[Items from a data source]
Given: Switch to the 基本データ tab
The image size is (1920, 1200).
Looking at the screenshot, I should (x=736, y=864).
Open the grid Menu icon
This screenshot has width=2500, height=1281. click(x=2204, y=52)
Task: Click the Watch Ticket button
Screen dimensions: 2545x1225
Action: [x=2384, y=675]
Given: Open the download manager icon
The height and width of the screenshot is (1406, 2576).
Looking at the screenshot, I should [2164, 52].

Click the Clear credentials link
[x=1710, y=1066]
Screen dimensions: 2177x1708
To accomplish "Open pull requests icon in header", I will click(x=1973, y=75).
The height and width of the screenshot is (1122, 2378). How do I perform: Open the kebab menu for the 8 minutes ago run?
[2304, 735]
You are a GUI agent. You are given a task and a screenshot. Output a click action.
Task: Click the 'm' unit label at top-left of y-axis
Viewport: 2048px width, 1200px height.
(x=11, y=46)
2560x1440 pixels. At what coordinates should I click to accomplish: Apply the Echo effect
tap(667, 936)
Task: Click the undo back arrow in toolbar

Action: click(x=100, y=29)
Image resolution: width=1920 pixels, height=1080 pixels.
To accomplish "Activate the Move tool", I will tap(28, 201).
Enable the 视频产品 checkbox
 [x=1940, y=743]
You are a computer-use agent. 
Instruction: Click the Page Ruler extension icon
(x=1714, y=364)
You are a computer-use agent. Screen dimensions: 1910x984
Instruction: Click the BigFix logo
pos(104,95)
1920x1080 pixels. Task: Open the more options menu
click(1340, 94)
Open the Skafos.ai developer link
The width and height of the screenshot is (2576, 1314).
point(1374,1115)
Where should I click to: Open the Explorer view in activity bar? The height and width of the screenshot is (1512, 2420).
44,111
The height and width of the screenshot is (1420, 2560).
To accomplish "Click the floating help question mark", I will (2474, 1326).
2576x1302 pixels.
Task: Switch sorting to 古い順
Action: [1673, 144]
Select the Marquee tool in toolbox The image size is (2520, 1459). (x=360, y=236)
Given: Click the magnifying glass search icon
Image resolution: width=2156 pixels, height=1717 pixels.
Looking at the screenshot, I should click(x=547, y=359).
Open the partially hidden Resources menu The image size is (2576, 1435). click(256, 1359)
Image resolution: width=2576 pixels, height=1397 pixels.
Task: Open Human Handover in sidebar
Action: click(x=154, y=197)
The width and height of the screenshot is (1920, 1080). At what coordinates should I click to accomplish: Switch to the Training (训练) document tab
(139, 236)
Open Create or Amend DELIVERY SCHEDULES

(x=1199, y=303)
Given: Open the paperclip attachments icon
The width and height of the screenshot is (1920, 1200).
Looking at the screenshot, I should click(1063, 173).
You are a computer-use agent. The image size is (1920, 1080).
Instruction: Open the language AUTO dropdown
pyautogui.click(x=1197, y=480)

What you should do —
Looking at the records above, how many lines include "computer"? Please give the number and nothing more.

Result —
3